What to do:
Copy each entry below without any change.

Task input:
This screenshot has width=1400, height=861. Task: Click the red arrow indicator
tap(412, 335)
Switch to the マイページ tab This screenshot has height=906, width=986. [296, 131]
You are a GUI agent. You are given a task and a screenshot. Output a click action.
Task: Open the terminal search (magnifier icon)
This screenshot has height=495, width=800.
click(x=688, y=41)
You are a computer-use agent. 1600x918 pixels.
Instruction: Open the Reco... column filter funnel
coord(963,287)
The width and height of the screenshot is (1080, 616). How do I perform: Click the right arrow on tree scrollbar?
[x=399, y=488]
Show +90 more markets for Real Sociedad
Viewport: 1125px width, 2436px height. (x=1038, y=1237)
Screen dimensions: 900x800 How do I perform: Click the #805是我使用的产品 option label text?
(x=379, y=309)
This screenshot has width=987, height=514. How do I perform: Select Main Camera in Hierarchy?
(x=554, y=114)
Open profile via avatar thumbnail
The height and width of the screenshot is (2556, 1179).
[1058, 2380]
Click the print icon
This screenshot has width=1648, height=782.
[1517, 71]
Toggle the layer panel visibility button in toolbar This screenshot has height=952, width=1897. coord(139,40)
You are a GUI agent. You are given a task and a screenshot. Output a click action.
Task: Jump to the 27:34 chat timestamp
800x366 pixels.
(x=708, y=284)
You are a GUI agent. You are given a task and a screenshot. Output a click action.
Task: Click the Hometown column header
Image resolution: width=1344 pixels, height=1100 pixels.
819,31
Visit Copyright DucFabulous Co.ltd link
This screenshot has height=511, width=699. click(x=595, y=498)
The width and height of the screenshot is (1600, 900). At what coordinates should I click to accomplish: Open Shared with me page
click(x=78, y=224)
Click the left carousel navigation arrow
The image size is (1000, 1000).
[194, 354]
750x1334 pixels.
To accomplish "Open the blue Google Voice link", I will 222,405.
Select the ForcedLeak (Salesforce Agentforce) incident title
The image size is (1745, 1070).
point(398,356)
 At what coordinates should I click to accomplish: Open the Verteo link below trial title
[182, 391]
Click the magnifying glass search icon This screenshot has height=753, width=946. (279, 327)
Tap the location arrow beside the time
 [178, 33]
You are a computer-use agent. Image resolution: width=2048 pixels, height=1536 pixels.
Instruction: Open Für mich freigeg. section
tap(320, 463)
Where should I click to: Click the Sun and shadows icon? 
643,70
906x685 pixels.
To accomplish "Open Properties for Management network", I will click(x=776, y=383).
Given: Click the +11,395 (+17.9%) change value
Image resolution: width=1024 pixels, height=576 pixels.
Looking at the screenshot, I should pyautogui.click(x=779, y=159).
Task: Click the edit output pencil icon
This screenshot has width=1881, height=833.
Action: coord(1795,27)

Answer section:
This screenshot has width=1400, height=861. Task: Click the red arrow indicator
tap(412, 335)
Switch to the マイページ tab This screenshot has height=906, width=986. [296, 131]
You are a GUI agent. You are given a task and a screenshot. Output a click action.
Task: Open the terminal search (magnifier icon)
This screenshot has height=495, width=800.
click(x=688, y=41)
You are a computer-use agent. 1600x918 pixels.
Instruction: Open the Reco... column filter funnel
coord(963,287)
The width and height of the screenshot is (1080, 616). How do I perform: Click the right arrow on tree scrollbar?
[x=399, y=488]
Show +90 more markets for Real Sociedad
Viewport: 1125px width, 2436px height. (x=1038, y=1237)
Screen dimensions: 900x800 How do I perform: Click the #805是我使用的产品 option label text?
(x=379, y=309)
This screenshot has width=987, height=514. How do I perform: Select Main Camera in Hierarchy?
(x=554, y=114)
Open profile via avatar thumbnail
The height and width of the screenshot is (2556, 1179).
[1058, 2380]
Click the print icon
This screenshot has width=1648, height=782.
[1517, 71]
Toggle the layer panel visibility button in toolbar This screenshot has height=952, width=1897. coord(139,40)
You are a GUI agent. You are given a task and a screenshot. Output a click action.
Task: Jump to the 27:34 chat timestamp
800x366 pixels.
(x=708, y=284)
You are a GUI agent. You are given a task and a screenshot. Output a click action.
Task: Click the Hometown column header
Image resolution: width=1344 pixels, height=1100 pixels.
819,31
Visit Copyright DucFabulous Co.ltd link
This screenshot has height=511, width=699. click(x=595, y=498)
The width and height of the screenshot is (1600, 900). At what coordinates should I click to accomplish: Open Shared with me page
click(x=78, y=224)
Click the left carousel navigation arrow
The image size is (1000, 1000).
[194, 354]
750x1334 pixels.
To accomplish "Open the blue Google Voice link", I will 222,405.
Select the ForcedLeak (Salesforce Agentforce) incident title
The image size is (1745, 1070).
point(398,356)
 At what coordinates should I click to accomplish: Open the Verteo link below trial title
[182, 391]
Click the magnifying glass search icon This screenshot has height=753, width=946. (279, 327)
Tap the location arrow beside the time
 [178, 33]
You are a computer-use agent. Image resolution: width=2048 pixels, height=1536 pixels.
Instruction: Open Für mich freigeg. section
tap(320, 463)
Where should I click to: Click the Sun and shadows icon? 
643,70
906x685 pixels.
To accomplish "Open Properties for Management network", I will click(x=776, y=383).
Given: Click the +11,395 (+17.9%) change value
Image resolution: width=1024 pixels, height=576 pixels.
Looking at the screenshot, I should pyautogui.click(x=779, y=159).
Task: Click the edit output pencil icon
This screenshot has width=1881, height=833.
Action: coord(1795,27)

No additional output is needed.